[TASK PROMPT]
In full and without edits, write out the data that follows.

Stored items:
○ ○ ○ ○ ○

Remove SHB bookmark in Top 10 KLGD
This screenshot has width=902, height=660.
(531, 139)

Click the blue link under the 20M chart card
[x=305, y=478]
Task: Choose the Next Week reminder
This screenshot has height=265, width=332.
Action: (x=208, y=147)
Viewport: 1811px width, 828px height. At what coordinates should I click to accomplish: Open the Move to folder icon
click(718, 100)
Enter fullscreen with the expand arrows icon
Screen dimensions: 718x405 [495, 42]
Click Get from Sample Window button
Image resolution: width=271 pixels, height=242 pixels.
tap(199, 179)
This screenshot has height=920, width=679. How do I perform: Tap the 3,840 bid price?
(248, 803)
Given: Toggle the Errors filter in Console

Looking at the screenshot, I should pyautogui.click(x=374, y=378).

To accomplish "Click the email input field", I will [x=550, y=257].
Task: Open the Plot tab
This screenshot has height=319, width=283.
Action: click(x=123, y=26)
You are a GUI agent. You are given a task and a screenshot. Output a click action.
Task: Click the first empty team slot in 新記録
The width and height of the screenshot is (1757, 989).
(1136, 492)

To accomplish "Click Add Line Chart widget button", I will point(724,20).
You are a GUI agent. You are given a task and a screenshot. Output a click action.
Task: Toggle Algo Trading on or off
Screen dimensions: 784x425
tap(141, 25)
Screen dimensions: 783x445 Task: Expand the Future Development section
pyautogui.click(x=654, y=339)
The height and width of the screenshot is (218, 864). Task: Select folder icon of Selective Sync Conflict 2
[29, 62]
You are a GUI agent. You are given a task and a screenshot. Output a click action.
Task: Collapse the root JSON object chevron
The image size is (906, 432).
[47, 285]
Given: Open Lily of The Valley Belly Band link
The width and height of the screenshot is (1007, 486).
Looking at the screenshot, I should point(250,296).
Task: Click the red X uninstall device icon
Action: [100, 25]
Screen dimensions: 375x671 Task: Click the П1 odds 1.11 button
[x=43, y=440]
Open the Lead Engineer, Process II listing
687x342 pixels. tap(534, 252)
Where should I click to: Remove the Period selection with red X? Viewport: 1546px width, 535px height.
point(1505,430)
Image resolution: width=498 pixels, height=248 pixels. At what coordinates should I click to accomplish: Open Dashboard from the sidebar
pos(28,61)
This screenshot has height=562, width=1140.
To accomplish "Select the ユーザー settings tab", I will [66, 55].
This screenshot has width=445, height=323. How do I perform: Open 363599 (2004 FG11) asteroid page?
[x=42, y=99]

○ ○ ○ ○ ○

[RESPONSE FOR THIS EXERCISE]
Remove SHB bookmark in Top 10 KLGD
This screenshot has width=902, height=660.
(531, 139)

Click the blue link under the 20M chart card
[x=305, y=478]
Task: Choose the Next Week reminder
This screenshot has height=265, width=332.
Action: (x=208, y=147)
Viewport: 1811px width, 828px height. At what coordinates should I click to accomplish: Open the Move to folder icon
click(718, 100)
Enter fullscreen with the expand arrows icon
Screen dimensions: 718x405 [495, 42]
Click Get from Sample Window button
Image resolution: width=271 pixels, height=242 pixels.
tap(199, 179)
This screenshot has height=920, width=679. How do I perform: Tap the 3,840 bid price?
(248, 803)
Given: Toggle the Errors filter in Console

Looking at the screenshot, I should pyautogui.click(x=374, y=378).

To accomplish "Click the email input field", I will [x=550, y=257].
Task: Open the Plot tab
This screenshot has height=319, width=283.
Action: click(x=123, y=26)
You are a GUI agent. You are given a task and a screenshot. Output a click action.
Task: Click the first empty team slot in 新記録
The width and height of the screenshot is (1757, 989).
(1136, 492)

To accomplish "Click Add Line Chart widget button", I will point(724,20).
You are a GUI agent. You are given a task and a screenshot. Output a click action.
Task: Toggle Algo Trading on or off
Screen dimensions: 784x425
tap(141, 25)
Screen dimensions: 783x445 Task: Expand the Future Development section
pyautogui.click(x=654, y=339)
The height and width of the screenshot is (218, 864). Task: Select folder icon of Selective Sync Conflict 2
[29, 62]
You are a GUI agent. You are given a task and a screenshot. Output a click action.
Task: Collapse the root JSON object chevron
The image size is (906, 432).
[47, 285]
Given: Open Lily of The Valley Belly Band link
The width and height of the screenshot is (1007, 486).
Looking at the screenshot, I should point(250,296).
Task: Click the red X uninstall device icon
Action: [100, 25]
Screen dimensions: 375x671 Task: Click the П1 odds 1.11 button
[x=43, y=440]
Open the Lead Engineer, Process II listing
687x342 pixels. tap(534, 252)
Where should I click to: Remove the Period selection with red X? Viewport: 1546px width, 535px height.
point(1505,430)
Image resolution: width=498 pixels, height=248 pixels. At what coordinates should I click to accomplish: Open Dashboard from the sidebar
pos(28,61)
This screenshot has height=562, width=1140.
To accomplish "Select the ユーザー settings tab", I will [66, 55].
This screenshot has width=445, height=323. How do I perform: Open 363599 (2004 FG11) asteroid page?
[x=42, y=99]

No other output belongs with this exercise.